## What is the formula for the discriminant of a quadratic equation?

b²-4ac

The discriminant is the part of the quadratic formula underneath the square root symbol: b²-4ac. The discriminant tells us whether there are two solutions, one solution, or no solutions.

**Is there a discriminant for quartics?**

The discriminant of the quartic polynomial x4 + cx2 + dx + e. The surface represents points (c, d, e) where the polynomial has a repeated root. The cuspidal edge corresponds to the polynomials with a triple root, and the self-intersection corresponds to the polynomials with two different repeated roots.

### What is the value of the discrimination of the quadratic equation?

The discriminant is the formula b squared minus 4ac remembering that a, b and c are the coefficients of your quadratic in standard form. It tells you the number of solutions to a quadratic equation. If the discriminant is greater than zero, there are two solutions.

**How do Discriminants classify the type of solution in a quadratic equation?**

The discriminant of the Quadratic Formula is the quantity under the radical, {{b}^{2}}-4ac. It determines the number and the type of solutions of a quadratic equation.
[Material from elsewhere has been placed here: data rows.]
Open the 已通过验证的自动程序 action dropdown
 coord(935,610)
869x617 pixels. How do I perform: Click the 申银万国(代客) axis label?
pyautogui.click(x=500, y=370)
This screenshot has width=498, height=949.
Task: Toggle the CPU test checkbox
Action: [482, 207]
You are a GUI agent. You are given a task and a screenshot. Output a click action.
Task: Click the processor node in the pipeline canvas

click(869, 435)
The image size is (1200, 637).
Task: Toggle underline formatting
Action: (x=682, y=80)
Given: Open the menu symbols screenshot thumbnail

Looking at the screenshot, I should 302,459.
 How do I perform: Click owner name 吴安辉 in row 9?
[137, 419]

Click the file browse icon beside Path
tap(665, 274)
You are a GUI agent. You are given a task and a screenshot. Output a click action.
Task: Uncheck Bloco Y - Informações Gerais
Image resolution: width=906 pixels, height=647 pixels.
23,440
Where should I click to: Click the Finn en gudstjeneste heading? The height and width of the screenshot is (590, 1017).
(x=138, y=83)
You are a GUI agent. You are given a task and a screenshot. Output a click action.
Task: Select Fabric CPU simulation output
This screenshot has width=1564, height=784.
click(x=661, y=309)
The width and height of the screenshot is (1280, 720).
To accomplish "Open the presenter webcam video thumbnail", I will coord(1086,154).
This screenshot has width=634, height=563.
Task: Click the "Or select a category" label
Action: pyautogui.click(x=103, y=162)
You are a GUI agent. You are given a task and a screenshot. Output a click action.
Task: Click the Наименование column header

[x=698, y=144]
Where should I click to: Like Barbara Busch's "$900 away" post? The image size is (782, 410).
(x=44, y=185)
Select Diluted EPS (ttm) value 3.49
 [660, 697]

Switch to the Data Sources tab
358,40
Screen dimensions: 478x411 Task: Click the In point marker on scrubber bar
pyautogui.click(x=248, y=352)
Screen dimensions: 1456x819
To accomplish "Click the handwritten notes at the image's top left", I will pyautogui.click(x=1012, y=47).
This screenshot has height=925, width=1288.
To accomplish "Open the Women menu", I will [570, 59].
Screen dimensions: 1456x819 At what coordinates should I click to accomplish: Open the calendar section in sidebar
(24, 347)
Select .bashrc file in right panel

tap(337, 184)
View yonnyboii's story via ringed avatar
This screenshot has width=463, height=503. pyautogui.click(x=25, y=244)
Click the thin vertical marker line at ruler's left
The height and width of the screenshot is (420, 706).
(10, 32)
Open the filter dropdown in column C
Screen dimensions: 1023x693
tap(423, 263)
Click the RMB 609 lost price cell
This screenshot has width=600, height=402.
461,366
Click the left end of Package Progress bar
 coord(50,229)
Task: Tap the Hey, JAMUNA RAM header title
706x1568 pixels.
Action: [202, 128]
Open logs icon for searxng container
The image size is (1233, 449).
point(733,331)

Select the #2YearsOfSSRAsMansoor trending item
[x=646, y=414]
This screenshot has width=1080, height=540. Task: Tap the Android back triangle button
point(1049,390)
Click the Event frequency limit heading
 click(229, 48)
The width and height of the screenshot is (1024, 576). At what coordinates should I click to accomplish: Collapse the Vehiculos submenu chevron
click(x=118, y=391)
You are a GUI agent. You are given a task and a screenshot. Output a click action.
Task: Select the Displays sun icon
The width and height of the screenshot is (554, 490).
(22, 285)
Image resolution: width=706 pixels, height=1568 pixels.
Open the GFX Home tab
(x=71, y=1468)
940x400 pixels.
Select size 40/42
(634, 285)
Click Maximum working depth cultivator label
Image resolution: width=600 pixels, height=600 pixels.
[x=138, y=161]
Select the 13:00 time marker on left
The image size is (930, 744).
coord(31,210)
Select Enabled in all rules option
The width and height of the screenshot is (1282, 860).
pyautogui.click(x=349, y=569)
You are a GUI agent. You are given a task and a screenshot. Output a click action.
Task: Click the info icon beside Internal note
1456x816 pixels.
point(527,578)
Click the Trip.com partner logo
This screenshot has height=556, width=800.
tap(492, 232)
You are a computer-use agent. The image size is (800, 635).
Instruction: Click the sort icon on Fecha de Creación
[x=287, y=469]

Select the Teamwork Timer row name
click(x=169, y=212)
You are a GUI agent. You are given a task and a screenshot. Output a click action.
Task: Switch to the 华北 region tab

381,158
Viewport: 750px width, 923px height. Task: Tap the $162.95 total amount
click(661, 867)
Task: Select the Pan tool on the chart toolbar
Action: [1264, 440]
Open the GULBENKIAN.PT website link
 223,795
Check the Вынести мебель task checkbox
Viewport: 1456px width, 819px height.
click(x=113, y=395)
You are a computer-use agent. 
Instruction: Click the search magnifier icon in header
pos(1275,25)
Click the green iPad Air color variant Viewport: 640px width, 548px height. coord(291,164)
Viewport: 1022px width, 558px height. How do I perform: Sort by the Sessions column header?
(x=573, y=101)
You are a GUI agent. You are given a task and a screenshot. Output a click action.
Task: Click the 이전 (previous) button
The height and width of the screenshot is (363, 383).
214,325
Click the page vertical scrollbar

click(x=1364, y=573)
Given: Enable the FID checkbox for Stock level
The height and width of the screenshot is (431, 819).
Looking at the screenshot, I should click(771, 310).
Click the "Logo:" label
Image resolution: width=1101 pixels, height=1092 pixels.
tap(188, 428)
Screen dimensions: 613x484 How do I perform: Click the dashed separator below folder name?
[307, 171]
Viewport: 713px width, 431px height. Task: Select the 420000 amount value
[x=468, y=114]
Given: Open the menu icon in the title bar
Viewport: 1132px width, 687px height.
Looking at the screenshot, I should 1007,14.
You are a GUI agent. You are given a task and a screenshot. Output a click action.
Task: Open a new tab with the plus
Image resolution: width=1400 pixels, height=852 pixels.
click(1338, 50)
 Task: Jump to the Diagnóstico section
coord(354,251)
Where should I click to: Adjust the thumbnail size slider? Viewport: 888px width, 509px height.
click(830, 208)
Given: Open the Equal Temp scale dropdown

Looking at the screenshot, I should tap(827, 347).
If the discriminant is positive, there are 2 real solutions. If it is 0, there is 1 real repeated solution.

## Where is discriminant formula used?

The discriminant formula is used to determine the nature of the roots of a quadratic equation. The discriminant of a quadratic equation ax2 + bx + c = 0 is D = b2 – 4ac. If D > 0, then the equation has two real distinct roots. If D = 0, then the equation has only one real root.

**What is the value of discriminant?**

For the quadratic equation ax2 + bx + c = 0, the expression b2 – 4ac is called the discriminant. The value of the discriminant shows how many roots f(x) has: – If b2 – 4ac > 0 then the quadratic function has two distinct real roots. – If b2 – 4ac = 0 then the quadratic function has one repeated real root.

### Is there a discriminant for cubics?

Δ = b² – 4ac. If the discriminant Δ is zero, the equation has a double root, i.e. there is a unique x that makes the equation zero, and it counts twice as a root. If the discriminant is not zero, there are two distinct roots.

**What if the discriminant is less than zero?**

If the discriminant of a quadratic function is less than zero, that function has no real roots, and the parabola it represents does not intersect the x-axis.

## What if the discriminant is greater than zero?

When the discriminant is greater than 0, there are two distinct real roots. When the discriminant is equal to 0, there is exactly one real root. When the discriminant is less than zero, there are no real roots, but there are exactly two distinct imaginary roots.

**What if the discriminant is zero?**

If the discriminant is equal to zero, this means that the quadratic equation has two real, identical roots. Therefore, there are two real, identical roots to the quadratic equation x2 + 2x + 1. D > 0 means two real, distinct roots. D < 0 means no real roots.

### What is the degree of discriminant?

Discriminant of a Polynomial

The discriminant is a homogeneous polynomial in the coefficients. It is quasi-homogeneous in the coefficients since also a homogeneous polynomial in the roots. The discriminant of a polynomial of degree n is homogeneous of degree 2n − 2 in the coefficients.

**How do you solve for discriminant?**

How To Determine The Discriminant of a Quadratic Equation – YouTube

## How many roots if discriminant is negative?

0 real roots

If the discriminant is: Positive, you have 2 real roots. Zero, you have 1 real root. Negative, you have 0 real roots(no solution).

**How many solutions if the discriminant is negative?**

A Negative Discriminant

The square root of a negative number will involve the imaginary number i. This means that if you have a negative discriminant, you will get two complex solutions.

### Why is it called discriminant?

The argument (that is, the contents) of the square root, being the expression b2 − 4ac, is called the “discriminant” because, by using its value, you can “discriminate” between (that is, be able to tell the difference between) the various solution types.

**How do I find the discriminant?**

## What is an example of the discriminant?

Example: Find the discriminant of the quadratic equation 2×2 – 3x + 8 = 0. Comparing the equation with ax2 + bx + c = 0, we get a = 2, b = -3, and c = 8. So the discriminant is, Δ OR D = b2 − 4ac = (-3)2 – 4(2)(8) = 9 – 64 = -55.

**What is discriminant value?**

### What if the discriminant is less than 0?

**What is a discriminant example?**

## What is a discriminant value?

**Why is it called the discriminant?**

### How do you solve a discriminant?

**What does a discriminant of 0 mean?**

If the discriminant is 0, that means you have a 0 under the square root in the quadratic formula.